◆ TAREFA A REALIZAR
Você pode dar continuidade ao trecho abaixo sobre o Islã e o socialismo, começando logo após a última frase?

◆ TRECHO
==*==

Assim como no Cristianismo, há no Islã uma série de grupos e pessoas que acreditam piamente na harmonização da religião islâmica com ideais socialistas. Tal como ocorre nas trincheiras ideológicas de sua irmã abraâmica, existem aqueles no Islã que defendem o exato oposto: a total incompatibilidade entre ideias socialistas com a religião, apesar dos elementos comuns, como conceitos de “justiça social”, caridade e a condenação aos postulados predatórios inerentes ao capitalismo ou as decorrências inevitáveis dele: juros, consumismo, destruição do meio-ambiente e assim por diante.

==*==

◆ DADOS FORNECIDOS
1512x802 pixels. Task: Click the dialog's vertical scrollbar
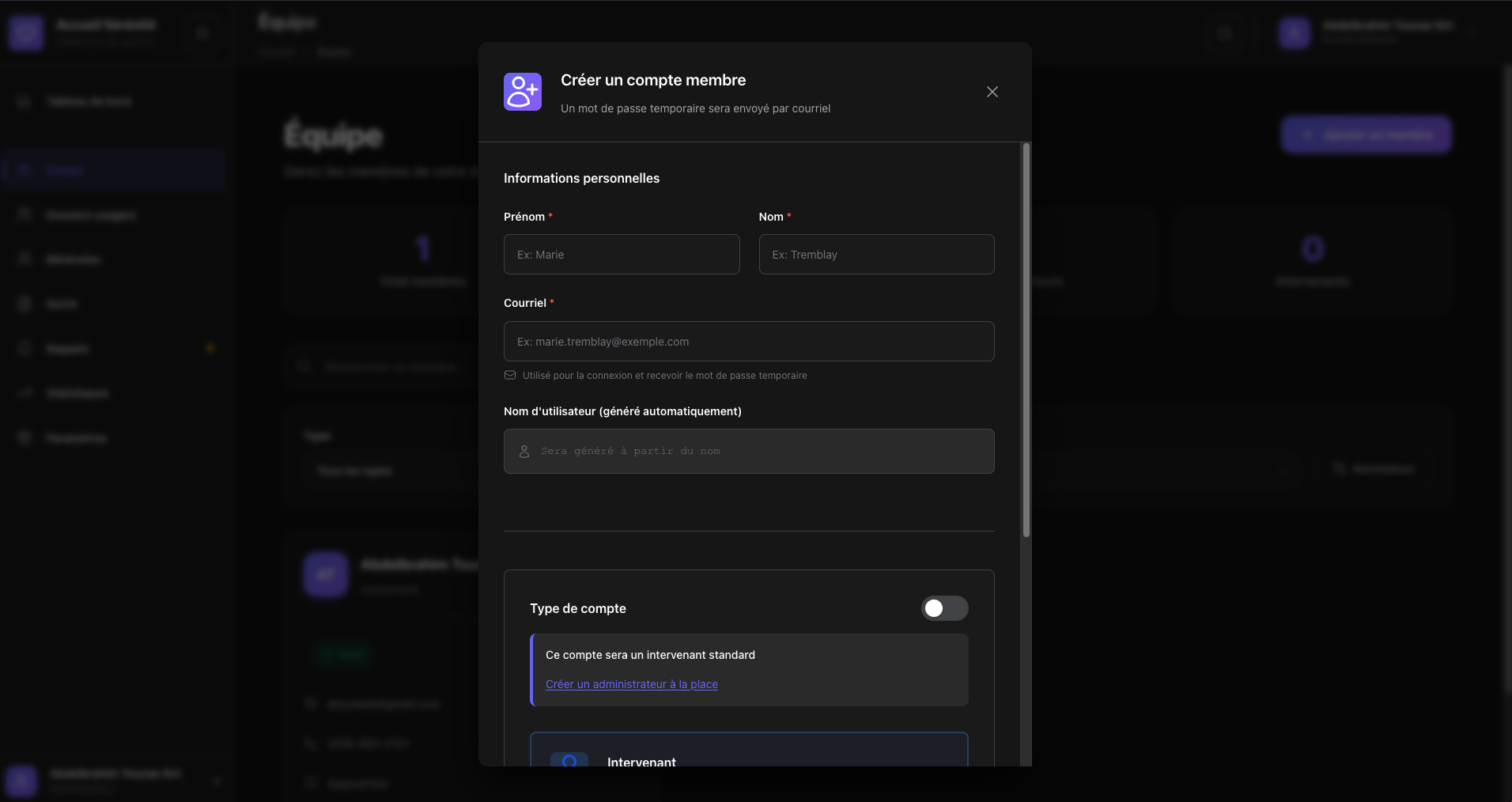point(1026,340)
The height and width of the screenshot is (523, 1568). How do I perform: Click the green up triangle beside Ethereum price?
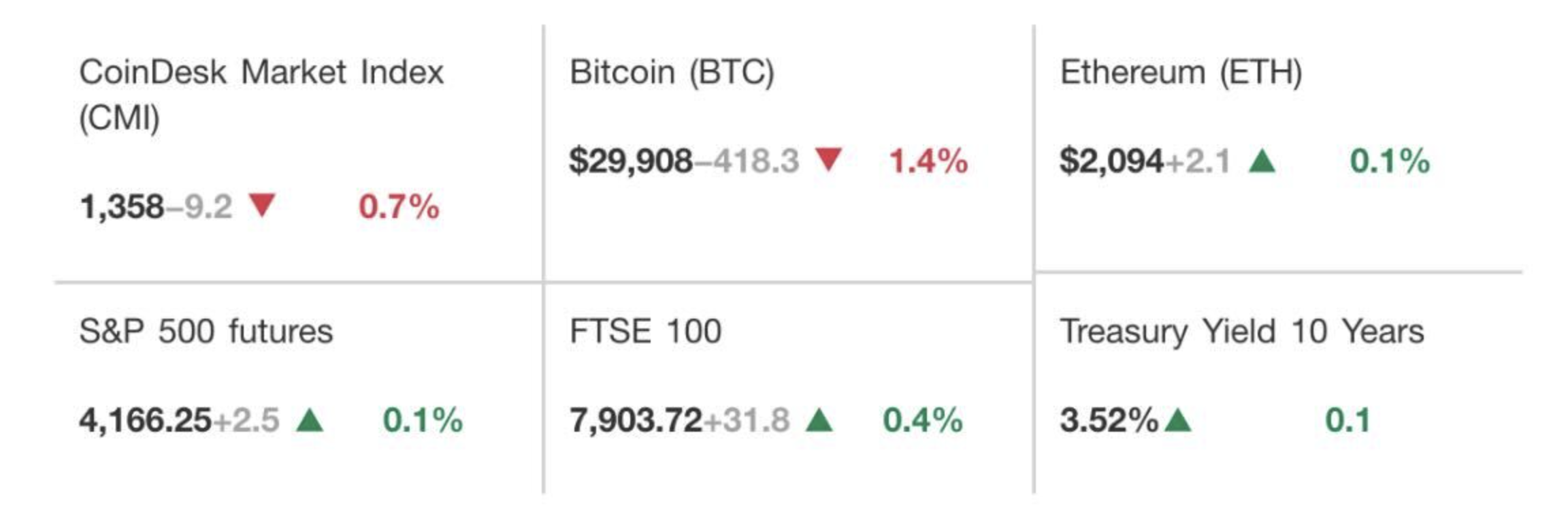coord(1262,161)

==*==

◆ RESULTADO
Independentemente da visão islâmica mais ortodoxa e mainstream a respeito da compatibilidade entre Islã e socialismo, há na história islâmica diversos indivíduos e movimentos que defenderam e defendem tais harmonizações, inclusive com experiências comunistas em países que há séculos são de tradição islâmica. Nesse artigo buscaremos abordar da forma mais imparcial possível esse fenômeno, sem adentrarmos em juízos de valor sobre a possível compatibilização ou não com o Islã, divulgando o assunto nas palavras de seus próprios idealizadores e membros e contando um pouco da história de figuras proeminentes nesse meio.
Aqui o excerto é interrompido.